Description of the task → Pick out every line in the rows below that contains the string "height", and copy each one.

======== Source records

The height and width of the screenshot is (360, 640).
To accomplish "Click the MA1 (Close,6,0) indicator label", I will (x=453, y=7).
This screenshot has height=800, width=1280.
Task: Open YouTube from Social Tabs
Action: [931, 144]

================

Written response →
The height and width of the screenshot is (360, 640).
This screenshot has height=800, width=1280.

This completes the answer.